De repente, os objetos da casa começaram a enguiçar. Primeiro o computador, depois o celular, como numa revolta do mundo inanimado, que aproveitou a quarentena para mostrar que estamos à mercê de coisas, e essas coisas têm vida própria.

Ontem foi a vez da geladeira, que já vinha dando sinais de que, mais dia, menos dia, pediria a conta dos trabalhos forçados por quase dez anos ininterruptos e finalmente descansaria, sem direito a aposentadoria após tanto tempo aguentando vasilhas de feijão azedo esquecidas por meses num canto da prateleira e fatias de cebola cortadas e jamais usadas.

Antes, porém, o ventilador, num arroubo juvenil, recusou-se a funcionar por três horas, num piquete que entendi como recado político claro: naquela noite abafada de Fortaleza, sua importância era vital. Ele sabia disso. Eu também.  

Mancomunado com o ar-condicionado, o eletrodoméstico impôs-se uma operação tartaruga, e suas hélices não se moveram por muito tempo, me obrigando a tomar cinco banhos num intervalo de poucos minutos.

Mais experiente da casa, o aparelho de ar, por sua vez, calhou de apenas espalhar a mornidão do quarto, duplicando a sensação de que a cidade era uma chaleira prestes a atingir o estágio máximo de cozimento e nós, pequenos cubos de batata doce amolecendo a cada grau centígrado que aumentava.

Certo de que essa sedição de objetos era uma tentativa de me arrancar do poder exercido com mão de ferro há mais de duas décadas, precisei redobrar os cuidados. Pedi uma reunião privada com a máquina de lavar recém-comprada depois que a anterior, muito velha, caíra de exaustão.

Com voz melosa, prometi-lhe que, se tivesse o seu apoio contra os “revoltosos da quarentena”, como eu os havia apelidado, reduziria o regime de lavagens de panos sujos a apenas duas vezes a cada 15 dias. E, golpe baixo, fiz crer também que, daquele momento em diante, não a obrigaria a enxaguar mais as minhas cuecas.

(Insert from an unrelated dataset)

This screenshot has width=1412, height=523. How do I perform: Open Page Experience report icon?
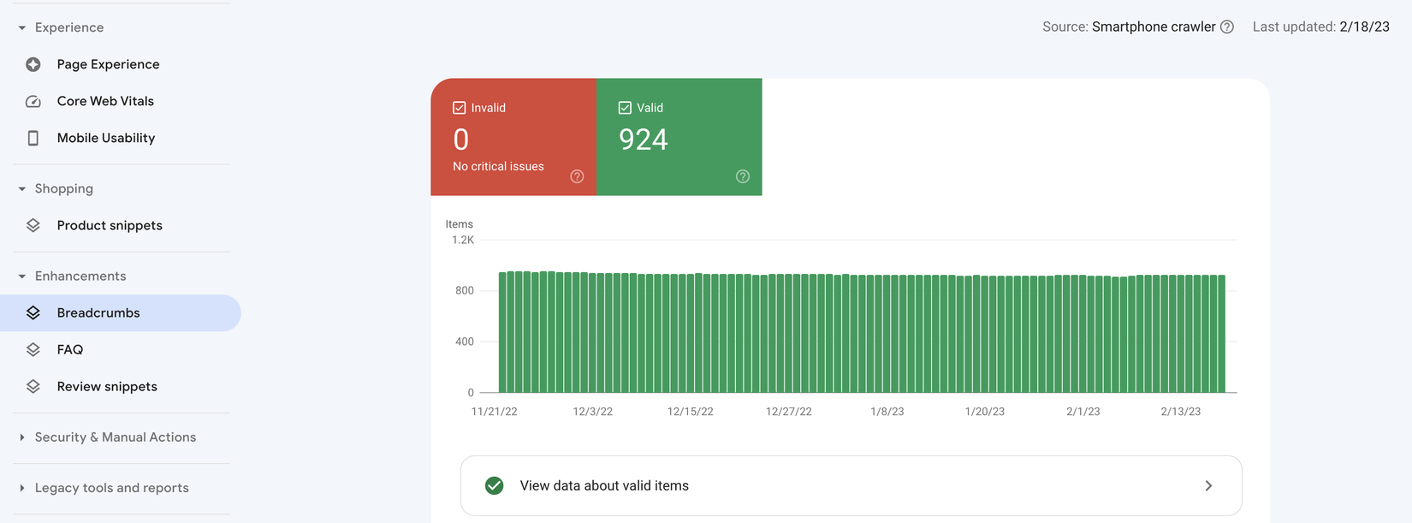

Saí daquele encontro com a certeza de que conseguira uma aliada naquele cabo de guerra usando a mesma retórica melíflua que utilizava para convencer os atendentes de telemarketing quando queria um desconto. Fui dormir.

No dia seguinte, no entanto, a TV, que havia dormido saudável, não respondeu aos meus comandos. O videogame, idem. Tampouco as luzes do quarto acenderam. Testei o liquidificador: igualmente mudo.

Corri então ao micro-ondas, um amigo de longa data que eu comprara em 12 parcelas e que certamente compreenderia a urgência daquela situação e se colocaria a meu lado.

Acionado por meio do painel, grunhiu algo inaudível e mergulhou em silêncio. Insisti e digitei a função para descongelamento de carnes. Nada. Era uma guerra declarada. As máquinas tinham se rebelado.

Terminei o dia acuado na varanda, atrás de uma barricada formada por caixas de sapatos e de livros empilhados que se amontoavam até bem alto. No meio, retirei um volume, abrindo um vão que me permitia enxergar até o final do corredor, onde a sanduicheira, o chuveiro elétrico e o abajur sussurravam sobre planos inconfessáveis.